*** SUPPLIED ENTRIES Section Begins ***

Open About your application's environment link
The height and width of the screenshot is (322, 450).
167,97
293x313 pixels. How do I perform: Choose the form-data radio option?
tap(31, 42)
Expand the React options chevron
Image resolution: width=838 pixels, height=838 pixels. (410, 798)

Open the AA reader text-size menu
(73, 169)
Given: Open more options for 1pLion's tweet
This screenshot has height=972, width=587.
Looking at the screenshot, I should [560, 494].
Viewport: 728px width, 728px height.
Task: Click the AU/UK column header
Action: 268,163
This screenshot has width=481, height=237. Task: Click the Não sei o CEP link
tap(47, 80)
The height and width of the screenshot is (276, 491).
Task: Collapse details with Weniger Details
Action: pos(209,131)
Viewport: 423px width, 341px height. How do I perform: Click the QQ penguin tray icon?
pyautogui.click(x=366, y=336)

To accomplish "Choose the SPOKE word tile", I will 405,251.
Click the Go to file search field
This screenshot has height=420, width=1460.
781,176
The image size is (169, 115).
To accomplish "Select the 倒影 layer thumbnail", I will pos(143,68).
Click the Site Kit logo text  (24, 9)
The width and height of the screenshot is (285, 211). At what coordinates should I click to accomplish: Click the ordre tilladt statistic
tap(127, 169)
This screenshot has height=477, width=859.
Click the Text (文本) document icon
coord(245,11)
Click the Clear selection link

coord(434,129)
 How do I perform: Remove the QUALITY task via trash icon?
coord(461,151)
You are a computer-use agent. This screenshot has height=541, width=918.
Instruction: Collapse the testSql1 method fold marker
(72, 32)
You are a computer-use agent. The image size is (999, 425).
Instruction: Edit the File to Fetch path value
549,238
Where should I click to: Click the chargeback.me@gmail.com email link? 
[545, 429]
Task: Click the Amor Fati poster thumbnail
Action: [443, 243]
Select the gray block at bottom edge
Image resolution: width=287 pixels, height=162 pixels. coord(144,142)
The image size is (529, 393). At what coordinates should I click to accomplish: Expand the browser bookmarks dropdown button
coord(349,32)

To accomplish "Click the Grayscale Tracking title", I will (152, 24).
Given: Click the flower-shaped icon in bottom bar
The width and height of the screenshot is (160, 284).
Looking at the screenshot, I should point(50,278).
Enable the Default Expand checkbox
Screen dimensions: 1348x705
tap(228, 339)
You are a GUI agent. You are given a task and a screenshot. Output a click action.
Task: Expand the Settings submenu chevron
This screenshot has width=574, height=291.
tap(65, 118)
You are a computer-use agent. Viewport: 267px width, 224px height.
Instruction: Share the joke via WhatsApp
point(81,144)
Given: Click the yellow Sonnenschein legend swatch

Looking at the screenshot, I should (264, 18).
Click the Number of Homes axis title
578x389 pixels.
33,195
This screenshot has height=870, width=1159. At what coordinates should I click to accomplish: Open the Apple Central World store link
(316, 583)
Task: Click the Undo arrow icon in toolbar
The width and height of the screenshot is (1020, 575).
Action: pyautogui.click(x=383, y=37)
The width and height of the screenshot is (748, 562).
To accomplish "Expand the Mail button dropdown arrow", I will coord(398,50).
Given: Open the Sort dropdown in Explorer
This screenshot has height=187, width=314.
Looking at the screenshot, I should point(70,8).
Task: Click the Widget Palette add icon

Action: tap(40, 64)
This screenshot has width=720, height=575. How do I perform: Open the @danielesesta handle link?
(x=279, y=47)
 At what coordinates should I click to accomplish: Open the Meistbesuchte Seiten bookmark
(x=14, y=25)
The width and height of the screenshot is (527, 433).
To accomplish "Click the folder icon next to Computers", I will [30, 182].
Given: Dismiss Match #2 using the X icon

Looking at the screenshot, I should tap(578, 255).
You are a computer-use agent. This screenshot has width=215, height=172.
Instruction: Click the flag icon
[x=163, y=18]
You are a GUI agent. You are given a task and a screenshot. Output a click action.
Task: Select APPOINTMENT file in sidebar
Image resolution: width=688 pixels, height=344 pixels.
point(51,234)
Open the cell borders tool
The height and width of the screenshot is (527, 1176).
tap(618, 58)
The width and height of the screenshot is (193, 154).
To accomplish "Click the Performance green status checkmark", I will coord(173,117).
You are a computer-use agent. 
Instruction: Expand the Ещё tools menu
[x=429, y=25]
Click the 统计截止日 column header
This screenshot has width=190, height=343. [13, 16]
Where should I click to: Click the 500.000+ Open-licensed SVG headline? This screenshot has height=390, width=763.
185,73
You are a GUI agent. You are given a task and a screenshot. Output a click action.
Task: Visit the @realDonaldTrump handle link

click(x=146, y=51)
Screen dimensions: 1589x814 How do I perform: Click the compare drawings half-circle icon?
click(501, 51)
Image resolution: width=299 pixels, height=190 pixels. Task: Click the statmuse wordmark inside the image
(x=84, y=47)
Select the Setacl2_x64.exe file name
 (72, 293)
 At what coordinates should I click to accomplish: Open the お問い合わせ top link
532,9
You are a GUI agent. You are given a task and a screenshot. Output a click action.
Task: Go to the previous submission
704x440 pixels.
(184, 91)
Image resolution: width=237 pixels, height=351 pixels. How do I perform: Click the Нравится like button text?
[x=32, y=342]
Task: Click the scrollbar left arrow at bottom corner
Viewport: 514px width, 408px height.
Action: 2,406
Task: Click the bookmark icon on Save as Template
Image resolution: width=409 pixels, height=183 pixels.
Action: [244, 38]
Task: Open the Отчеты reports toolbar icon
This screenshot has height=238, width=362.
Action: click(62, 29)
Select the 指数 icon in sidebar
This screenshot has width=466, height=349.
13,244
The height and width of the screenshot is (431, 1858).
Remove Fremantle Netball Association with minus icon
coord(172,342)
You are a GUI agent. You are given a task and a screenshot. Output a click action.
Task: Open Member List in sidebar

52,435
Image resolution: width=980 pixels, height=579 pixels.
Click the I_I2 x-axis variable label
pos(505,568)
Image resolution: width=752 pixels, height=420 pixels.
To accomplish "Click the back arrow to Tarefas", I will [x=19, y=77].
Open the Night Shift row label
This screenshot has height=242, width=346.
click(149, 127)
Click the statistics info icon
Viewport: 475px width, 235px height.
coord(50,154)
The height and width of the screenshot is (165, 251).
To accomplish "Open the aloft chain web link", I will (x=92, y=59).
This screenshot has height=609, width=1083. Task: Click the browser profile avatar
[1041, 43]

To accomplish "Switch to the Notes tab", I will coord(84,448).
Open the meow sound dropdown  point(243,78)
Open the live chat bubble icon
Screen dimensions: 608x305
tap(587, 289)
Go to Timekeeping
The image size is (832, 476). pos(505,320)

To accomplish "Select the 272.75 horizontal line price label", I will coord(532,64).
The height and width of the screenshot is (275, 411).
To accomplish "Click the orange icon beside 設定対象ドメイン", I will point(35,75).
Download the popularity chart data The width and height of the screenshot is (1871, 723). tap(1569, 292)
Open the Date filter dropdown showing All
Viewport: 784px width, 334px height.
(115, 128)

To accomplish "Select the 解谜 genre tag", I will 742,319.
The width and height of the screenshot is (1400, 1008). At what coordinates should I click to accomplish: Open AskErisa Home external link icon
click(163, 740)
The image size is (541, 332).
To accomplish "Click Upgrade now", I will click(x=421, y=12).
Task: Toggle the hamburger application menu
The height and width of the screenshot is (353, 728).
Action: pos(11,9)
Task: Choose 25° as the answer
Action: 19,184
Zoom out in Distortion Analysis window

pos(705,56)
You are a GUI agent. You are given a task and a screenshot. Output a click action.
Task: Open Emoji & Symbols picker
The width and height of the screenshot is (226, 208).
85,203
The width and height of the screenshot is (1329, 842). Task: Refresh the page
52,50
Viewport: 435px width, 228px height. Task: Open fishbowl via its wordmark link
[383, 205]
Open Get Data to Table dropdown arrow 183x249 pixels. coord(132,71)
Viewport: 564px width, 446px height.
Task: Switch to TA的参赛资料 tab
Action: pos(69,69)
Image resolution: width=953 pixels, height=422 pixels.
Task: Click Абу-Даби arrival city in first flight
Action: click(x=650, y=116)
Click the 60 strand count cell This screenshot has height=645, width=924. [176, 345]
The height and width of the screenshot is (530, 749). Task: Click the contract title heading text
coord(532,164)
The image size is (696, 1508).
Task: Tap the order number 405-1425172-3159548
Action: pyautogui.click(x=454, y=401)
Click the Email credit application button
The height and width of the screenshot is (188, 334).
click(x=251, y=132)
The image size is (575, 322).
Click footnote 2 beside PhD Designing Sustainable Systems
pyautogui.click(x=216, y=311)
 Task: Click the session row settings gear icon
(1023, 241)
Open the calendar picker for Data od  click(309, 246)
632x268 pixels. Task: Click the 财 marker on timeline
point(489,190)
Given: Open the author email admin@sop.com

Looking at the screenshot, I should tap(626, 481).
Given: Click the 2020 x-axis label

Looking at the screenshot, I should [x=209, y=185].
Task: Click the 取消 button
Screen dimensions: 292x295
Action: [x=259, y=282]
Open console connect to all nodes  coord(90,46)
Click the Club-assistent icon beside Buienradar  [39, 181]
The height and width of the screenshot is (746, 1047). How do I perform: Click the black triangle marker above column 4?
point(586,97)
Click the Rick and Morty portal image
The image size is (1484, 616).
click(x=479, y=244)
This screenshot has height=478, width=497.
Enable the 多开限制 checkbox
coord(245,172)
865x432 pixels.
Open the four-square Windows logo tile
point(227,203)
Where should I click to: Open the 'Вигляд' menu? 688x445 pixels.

*** SUPPLIED ENTRIES Section Ends ***

• [ABOUT THIS EXERCISE] Your answer must be a single number, the count of lines in the data that hold the string "picker".

• [OUTPUT OF THE EXERCISE] 2